General characteristics
- Type: Design 427 coastal freighter
- Displacement: 693 long tons (704 t)
- Length: 180 ft (55 m)
- Beam: 33 ft (10 m)
- Draft: 10 ft (3.0 m)
- Speed: 13 knots (24 km/h; 15 mph)
- Complement: 39

= USS Mark =

Cargo ship of the United States Navy

USS Mark (AG-143), was built as the Aircraft Repair variant, Design 427, of the Army FS types as FS-214 for use by the United States Army. She was built at Higgins Industries, New Orleans, Louisiana, completed in December 1944. The ship was designed with the well deck covered to provide shop space for the work of repairing aircraft by an embarked Aircraft Maintenance Unit (Floating). (Note: See the description of the 16th Aircraft Maintenance Unit (Floating) deployment in the 801st Special Operations Aircraft Maintenance Squadron (AFSOC) factsheet at Air Force Historical Research Agency for sister ship FS-215.)

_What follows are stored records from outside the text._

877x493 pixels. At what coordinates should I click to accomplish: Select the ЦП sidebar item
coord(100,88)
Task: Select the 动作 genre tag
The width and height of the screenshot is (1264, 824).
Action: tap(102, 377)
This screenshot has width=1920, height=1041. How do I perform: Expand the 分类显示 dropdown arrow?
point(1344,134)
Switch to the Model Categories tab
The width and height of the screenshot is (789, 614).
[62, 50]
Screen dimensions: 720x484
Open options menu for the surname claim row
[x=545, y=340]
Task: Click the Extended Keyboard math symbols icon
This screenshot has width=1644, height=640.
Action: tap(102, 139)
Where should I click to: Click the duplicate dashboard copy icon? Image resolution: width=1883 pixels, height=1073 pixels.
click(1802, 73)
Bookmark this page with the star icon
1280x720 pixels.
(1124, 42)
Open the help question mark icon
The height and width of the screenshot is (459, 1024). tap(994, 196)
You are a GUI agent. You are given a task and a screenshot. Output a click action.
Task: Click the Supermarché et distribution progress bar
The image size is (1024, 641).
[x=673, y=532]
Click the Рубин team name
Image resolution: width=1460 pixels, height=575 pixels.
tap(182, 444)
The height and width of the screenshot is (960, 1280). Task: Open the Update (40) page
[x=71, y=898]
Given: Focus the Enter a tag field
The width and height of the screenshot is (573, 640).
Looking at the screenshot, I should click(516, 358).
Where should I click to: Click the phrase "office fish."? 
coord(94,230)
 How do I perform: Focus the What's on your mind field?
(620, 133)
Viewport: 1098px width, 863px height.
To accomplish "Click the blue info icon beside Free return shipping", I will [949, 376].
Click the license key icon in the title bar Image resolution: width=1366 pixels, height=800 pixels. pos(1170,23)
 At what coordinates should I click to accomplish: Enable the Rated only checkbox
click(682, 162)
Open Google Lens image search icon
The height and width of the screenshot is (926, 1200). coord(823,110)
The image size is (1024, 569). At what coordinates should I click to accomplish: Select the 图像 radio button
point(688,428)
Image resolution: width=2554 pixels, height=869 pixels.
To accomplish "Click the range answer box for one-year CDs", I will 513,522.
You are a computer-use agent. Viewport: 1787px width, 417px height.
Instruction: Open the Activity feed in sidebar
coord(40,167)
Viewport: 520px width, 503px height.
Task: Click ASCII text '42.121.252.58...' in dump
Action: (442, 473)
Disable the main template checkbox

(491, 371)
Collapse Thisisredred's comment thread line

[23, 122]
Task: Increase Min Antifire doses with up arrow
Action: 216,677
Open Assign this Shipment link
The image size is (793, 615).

The ship suffered a casualty when the ship's starboard engine exploded on 13 April 1945. Albert M. Boe, the civilian Chief Engineer, stayed at his post to shut down engines despite burns that were fatal. He was awarded the posthumous Merchant Marine Distinguished Service Medal. Later a ship was named in his honor.

Toward the close of the war the vessels were assigned names and the ship was renamed Colonel Raymond T. Lester, an Army Air Corps officer.

The ship was acquired by the United States Navy at Subic Bay, Philippine Islands, on 30 September 1947; and placed in service on 2 December 1947.

==Service history==
Mark served as a unit in the Subic-Sangley Ferry Service until reclassified AKL-12 on 13 March 1949. Then, as a light cargo ship attached to Service Force, 7th Fleet, she carried cargo and passengers to various units of that fleet operating in the Philippines area. The ship was placed 'Out of Service' in 1956, but continued operations out of Subic Bay.

With the escalation of U.S. Forces activities in Southeast Asia in 1963–64, the range of her resupply missions were extended to include frequent cruises to South Vietnam. As a result of these trips, she was placed in a commissioned status on 1 October 1965. For the next eight months she continued to operate from Subic Bay; but with each passing month, the length of her visits was increased. In June 1966 she commenced full-time operations in the combat area. In addition to supply missions the ship surveyed waters critical to operations in the Dinh River, Dong Nia River and Bassac River of the Mekong Delta. From 1966 to 1969 Mark, with only one interruption for overhaul, kept vital supplies moving from Saigon and Vung Tau to the riverine and coastal surveillance forces conducting operations Game Warden and Market Time.

On 1 July 1971 Mark was transferred to Taiwan where she served in the Republic of China Navy as the intelligence gathering ship Yung Kang (AKL 514). She was sold outright on 1 May 1976.